I realized today, that as I was traipsing down the office hallway for the 72nd time, I was making this odd sigh/motorboat sound with my lips. And I thought to myself, "what the hell are you doing?" And I really had no answer.

I watched a movie this weekend with a fat, red-headed woman, who portrayed an overbearing and slightly psychotic mess of a boss to the movie's main character. She wore a lot of polka dots, ate jelly donuts, and carried on office banter in a shrill, earsplitting tone. The movie actually opened with an office celebration of her birthday party, and her little beady eyes glistened as she cut herself a Texas-sized piece of cake.

Really? Seriously? Is this material still funny and cool and trendy? Is the overbearing, overeating, overweighted, shrew of a woman still a necessary cinematic staple? Are we really still buying the mentality of the fat person's agony? Hiding sugary snacks, over-compensating for a bullied adolescence, wearing tentlike fabrics to hide abdominal fat? Really? I was annoyed before the plot was ever introduced.

Fat acceptance is something I struggle with, mostly because I can't seem to accept myself. At any size. It's been almost six months since I've had a bulimic episode, and I can't say that I feel any sense of accomplishment for it. I guess I just thought that if I stopped all of that behavior, I would just start losing weight. I thought the 'next step' would be so natural, that I wouldn't even realize it was happening.

What I seem to forget everytime is that this is not going to be an easy fix. In the past, when I wanted to lose weight, I would stop eating for days, weeks, or even months at a time. In the past, I could drop weight by starving myself and then having one big binge and purge session to work out my hunger. But my reality today is that those things have stopped working for me, emotionally and physically. Forcing my body to react to my actions just doesn't fulfill me any more.
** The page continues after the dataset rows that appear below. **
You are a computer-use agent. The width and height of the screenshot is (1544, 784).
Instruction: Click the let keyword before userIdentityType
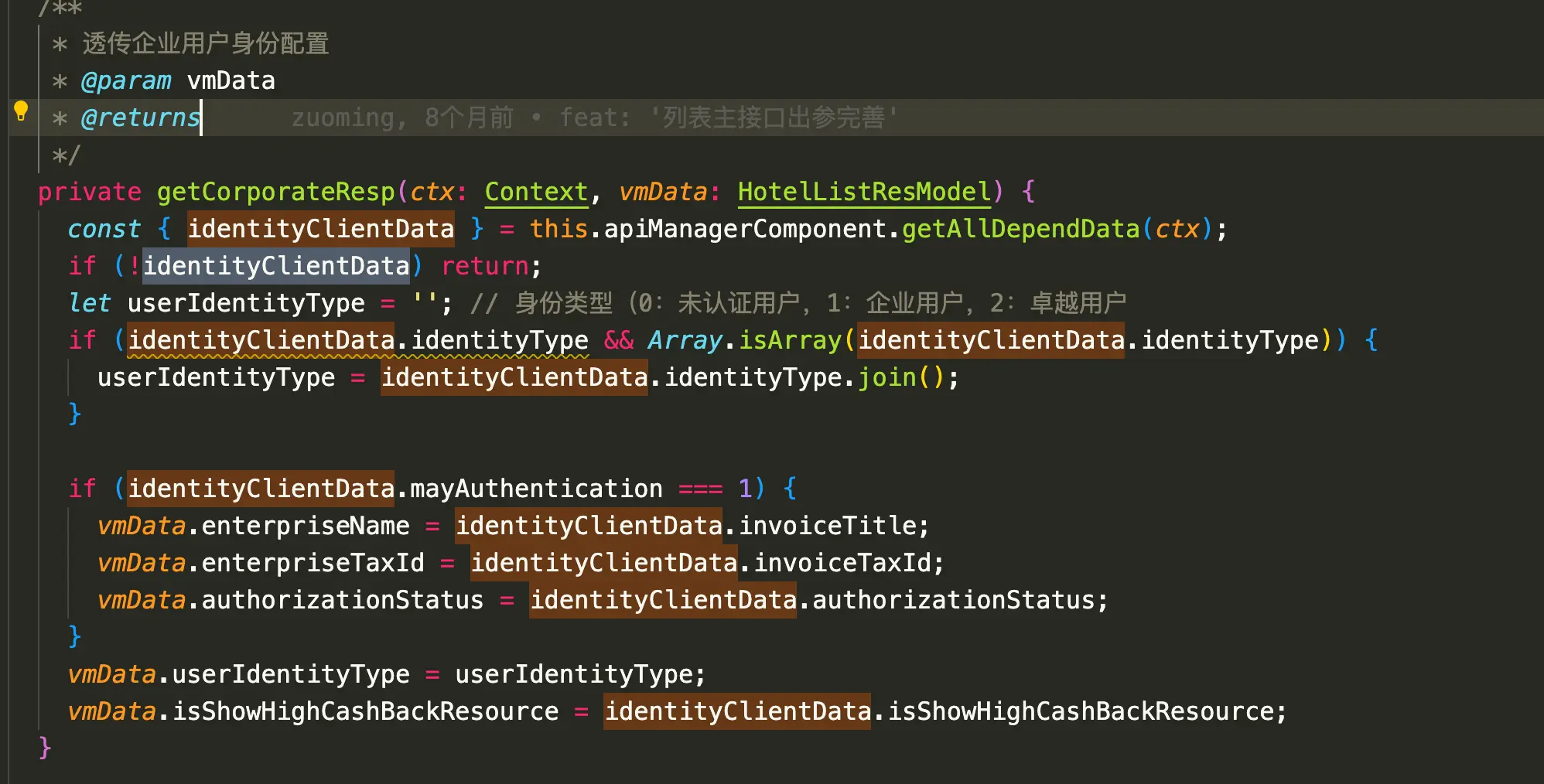coord(90,303)
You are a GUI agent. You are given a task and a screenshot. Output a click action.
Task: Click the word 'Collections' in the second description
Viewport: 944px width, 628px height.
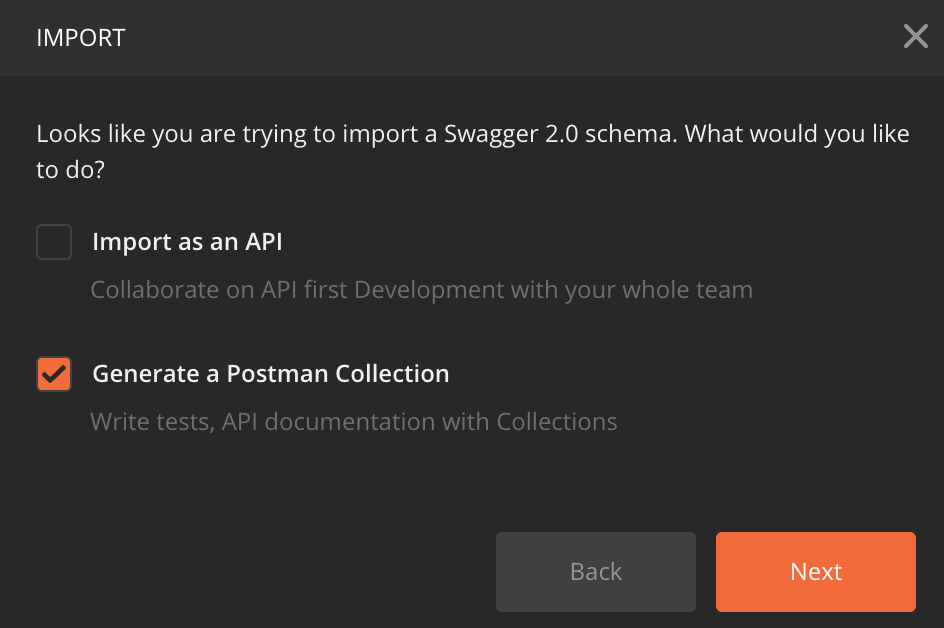(557, 422)
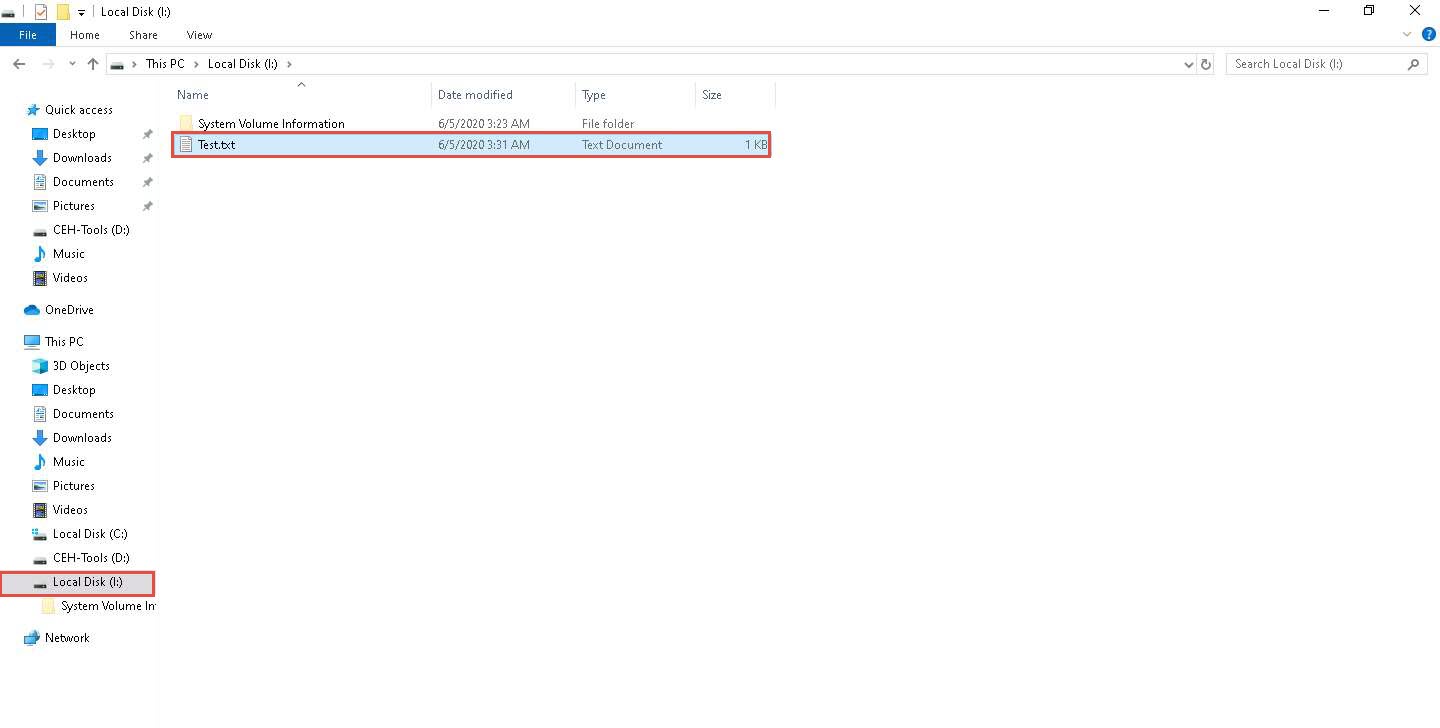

That said, I have realized the only thing I can do at this point is be gentle with myself. Restricting, obsessing, forcing, overhauling; all these do is send me into a crash that takes me longer and longer to retreat from each time it happens. I want serenity. I want peace. I want to know that I am ok no matter what the tag on my pants says. And even as I read those words, I still can't quite convince myself that it's true.